Para pesquisador, lei em vigor há dez anos é “fundamental”, mas tem falhas quanto à subcota racial, incluindo permitir a autodeclaração como critério de acesso. Cenário político é desfavorável para uma revisão, diz.
Por: Ana Paula Lisboa |Créditos da foto: Raquel Aviani/UnB. Corredores da Universidade de Brasília: política de cotas aproximou a escola pública da universidade pública
Há dez anos, por força da chamada Lei de Cotas (Lei 12.711/2012), metade das vagas em universidades e institutos federais passou a ser reservada para quem cursou o ensino médio em escolas públicas. Dentro dessa reserva, 50% devem ser exclusivas para alunos de famílias com renda de até 1,5 salário-mínimo per capita. A lei prevê ainda subcota para pessoas autodeclaradas pretas, pardas, indígenas e com deficiência; em quantidade proporcional à presença dessas populações na unidade federativa de cada instituição.

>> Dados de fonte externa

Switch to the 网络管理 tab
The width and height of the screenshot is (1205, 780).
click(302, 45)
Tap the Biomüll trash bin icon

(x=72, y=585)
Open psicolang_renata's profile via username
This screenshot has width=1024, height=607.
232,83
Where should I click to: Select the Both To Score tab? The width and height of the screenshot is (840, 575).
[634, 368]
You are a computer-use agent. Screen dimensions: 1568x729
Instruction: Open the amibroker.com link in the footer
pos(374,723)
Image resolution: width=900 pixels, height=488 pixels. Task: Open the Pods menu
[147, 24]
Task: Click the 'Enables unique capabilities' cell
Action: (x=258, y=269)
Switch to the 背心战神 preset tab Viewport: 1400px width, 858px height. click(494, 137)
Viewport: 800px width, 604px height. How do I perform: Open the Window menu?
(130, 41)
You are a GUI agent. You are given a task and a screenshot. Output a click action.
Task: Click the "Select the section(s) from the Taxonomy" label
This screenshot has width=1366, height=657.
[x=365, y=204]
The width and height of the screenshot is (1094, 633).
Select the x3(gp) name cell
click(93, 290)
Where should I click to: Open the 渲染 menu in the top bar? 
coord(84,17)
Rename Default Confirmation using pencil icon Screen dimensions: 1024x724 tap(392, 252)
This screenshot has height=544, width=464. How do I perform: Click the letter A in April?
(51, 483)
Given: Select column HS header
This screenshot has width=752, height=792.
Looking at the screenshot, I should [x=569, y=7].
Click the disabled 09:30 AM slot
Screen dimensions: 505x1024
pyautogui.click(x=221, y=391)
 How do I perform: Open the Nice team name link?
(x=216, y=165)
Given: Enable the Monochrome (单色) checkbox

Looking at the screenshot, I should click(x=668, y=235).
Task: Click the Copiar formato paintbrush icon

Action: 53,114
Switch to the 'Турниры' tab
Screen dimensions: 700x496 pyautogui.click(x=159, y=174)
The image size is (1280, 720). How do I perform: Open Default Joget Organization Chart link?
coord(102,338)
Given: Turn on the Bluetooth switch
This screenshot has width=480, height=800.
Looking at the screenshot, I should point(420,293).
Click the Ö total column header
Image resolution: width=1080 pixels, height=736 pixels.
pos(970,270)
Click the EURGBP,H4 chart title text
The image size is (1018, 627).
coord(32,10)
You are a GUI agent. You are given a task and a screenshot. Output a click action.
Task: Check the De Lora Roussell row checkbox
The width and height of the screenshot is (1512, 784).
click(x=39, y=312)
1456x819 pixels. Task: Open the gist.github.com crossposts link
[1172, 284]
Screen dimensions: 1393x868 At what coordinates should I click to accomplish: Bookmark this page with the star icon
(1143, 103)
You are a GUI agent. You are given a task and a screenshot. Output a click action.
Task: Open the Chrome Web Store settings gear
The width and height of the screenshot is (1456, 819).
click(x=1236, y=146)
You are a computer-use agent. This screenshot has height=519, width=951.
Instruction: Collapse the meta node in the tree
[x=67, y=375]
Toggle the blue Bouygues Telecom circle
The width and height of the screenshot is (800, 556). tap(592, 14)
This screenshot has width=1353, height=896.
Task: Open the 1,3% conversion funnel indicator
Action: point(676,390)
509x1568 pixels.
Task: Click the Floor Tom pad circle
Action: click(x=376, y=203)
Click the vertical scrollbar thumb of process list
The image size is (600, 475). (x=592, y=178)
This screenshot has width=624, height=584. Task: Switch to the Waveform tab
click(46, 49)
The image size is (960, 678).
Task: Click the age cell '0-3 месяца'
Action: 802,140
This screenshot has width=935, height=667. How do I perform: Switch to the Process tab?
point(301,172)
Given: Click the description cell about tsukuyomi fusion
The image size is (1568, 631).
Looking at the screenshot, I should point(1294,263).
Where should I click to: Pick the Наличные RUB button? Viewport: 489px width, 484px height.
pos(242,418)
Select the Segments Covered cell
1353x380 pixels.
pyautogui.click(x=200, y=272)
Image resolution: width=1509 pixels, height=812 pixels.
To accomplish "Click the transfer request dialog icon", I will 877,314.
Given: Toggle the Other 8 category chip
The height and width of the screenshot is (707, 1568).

A lei, sancionada pela então presidente Dilma Rousseff, previa que a norma deveria passar por uma revisão após uma década. Inicialmente, a avaliação seria feita pelo Poder Executivo, mas uma edição, com a Lei n° 13.409/2016, manteve a revisão, sem informar, no entanto, como ou quem faria isso. Por enquanto, não houve propostas por parte do governo. As cotas, contudo, não vão parar de valer caso esse balanço não seja feito.
Para Nelson Inocencio, integrante e ex-coordenador do Núcleo de Estudos Afro-Brasileiros da Universidade de Brasília (UnB), um eventual atraso na avaliação da medida pode ser até positivo: “Com o governo Bolsonaro, estamos num momento desafiador. Acho que a revisão não pode acontecer agora. Se acontecer, a política poderia até se esgotar.”
Professor e pesquisador do Instituto de Artes da UnB e membro da Associação Brasileira de Pesquisadores Negros, Inocencio aponta problemas graves em relação à subcota para negros definida na lei, entre eles “o silêncio do texto com relação a processos de heteroidentificação”.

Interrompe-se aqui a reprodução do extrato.